GIVEN ENTRIES
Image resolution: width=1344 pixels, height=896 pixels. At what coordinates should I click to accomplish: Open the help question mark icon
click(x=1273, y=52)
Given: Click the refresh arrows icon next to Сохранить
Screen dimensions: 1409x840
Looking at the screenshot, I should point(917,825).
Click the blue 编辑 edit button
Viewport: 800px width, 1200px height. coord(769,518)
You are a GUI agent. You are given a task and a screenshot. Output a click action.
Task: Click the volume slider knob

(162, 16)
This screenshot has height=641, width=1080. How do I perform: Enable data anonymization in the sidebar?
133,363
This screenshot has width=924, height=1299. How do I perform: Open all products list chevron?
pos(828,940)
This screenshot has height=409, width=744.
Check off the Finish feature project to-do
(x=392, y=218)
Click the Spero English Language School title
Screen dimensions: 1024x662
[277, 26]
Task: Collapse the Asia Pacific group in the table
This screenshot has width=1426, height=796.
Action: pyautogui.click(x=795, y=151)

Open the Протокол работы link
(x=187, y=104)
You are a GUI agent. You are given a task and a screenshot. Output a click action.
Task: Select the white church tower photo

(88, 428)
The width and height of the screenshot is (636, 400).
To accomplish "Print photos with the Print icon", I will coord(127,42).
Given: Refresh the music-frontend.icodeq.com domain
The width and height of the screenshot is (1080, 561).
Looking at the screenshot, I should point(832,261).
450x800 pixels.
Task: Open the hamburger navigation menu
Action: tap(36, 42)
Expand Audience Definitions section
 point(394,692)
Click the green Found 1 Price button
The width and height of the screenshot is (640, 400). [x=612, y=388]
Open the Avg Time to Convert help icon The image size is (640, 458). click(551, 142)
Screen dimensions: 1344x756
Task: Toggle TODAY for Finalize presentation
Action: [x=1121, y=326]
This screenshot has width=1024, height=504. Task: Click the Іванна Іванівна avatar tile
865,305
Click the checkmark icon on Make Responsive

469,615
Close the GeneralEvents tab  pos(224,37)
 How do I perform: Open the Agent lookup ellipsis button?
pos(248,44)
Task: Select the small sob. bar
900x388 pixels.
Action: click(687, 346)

REQUIREMENT
All of the records shown above should be reproduced exactly.

WRITTEN ANSWER
Image resolution: width=1344 pixels, height=896 pixels. At what coordinates should I click to accomplish: Open the help question mark icon
click(x=1273, y=52)
Given: Click the refresh arrows icon next to Сохранить
Screen dimensions: 1409x840
Looking at the screenshot, I should point(917,825).
Click the blue 编辑 edit button
Viewport: 800px width, 1200px height. coord(769,518)
You are a GUI agent. You are given a task and a screenshot. Output a click action.
Task: Click the volume slider knob

(162, 16)
This screenshot has height=641, width=1080. How do I perform: Enable data anonymization in the sidebar?
133,363
This screenshot has width=924, height=1299. How do I perform: Open all products list chevron?
pos(828,940)
This screenshot has height=409, width=744.
Check off the Finish feature project to-do
(x=392, y=218)
Click the Spero English Language School title
Screen dimensions: 1024x662
[277, 26]
Task: Collapse the Asia Pacific group in the table
This screenshot has width=1426, height=796.
Action: pyautogui.click(x=795, y=151)

Open the Протокол работы link
(x=187, y=104)
You are a GUI agent. You are given a task and a screenshot. Output a click action.
Task: Select the white church tower photo

(88, 428)
The width and height of the screenshot is (636, 400).
To accomplish "Print photos with the Print icon", I will coord(127,42).
Given: Refresh the music-frontend.icodeq.com domain
The width and height of the screenshot is (1080, 561).
Looking at the screenshot, I should point(832,261).
450x800 pixels.
Task: Open the hamburger navigation menu
Action: tap(36, 42)
Expand Audience Definitions section
 point(394,692)
Click the green Found 1 Price button
The width and height of the screenshot is (640, 400). [x=612, y=388]
Open the Avg Time to Convert help icon The image size is (640, 458). click(551, 142)
Screen dimensions: 1344x756
Task: Toggle TODAY for Finalize presentation
Action: [x=1121, y=326]
This screenshot has width=1024, height=504. Task: Click the Іванна Іванівна avatar tile
865,305
Click the checkmark icon on Make Responsive

469,615
Close the GeneralEvents tab  pos(224,37)
 How do I perform: Open the Agent lookup ellipsis button?
pos(248,44)
Task: Select the small sob. bar
900x388 pixels.
Action: click(687, 346)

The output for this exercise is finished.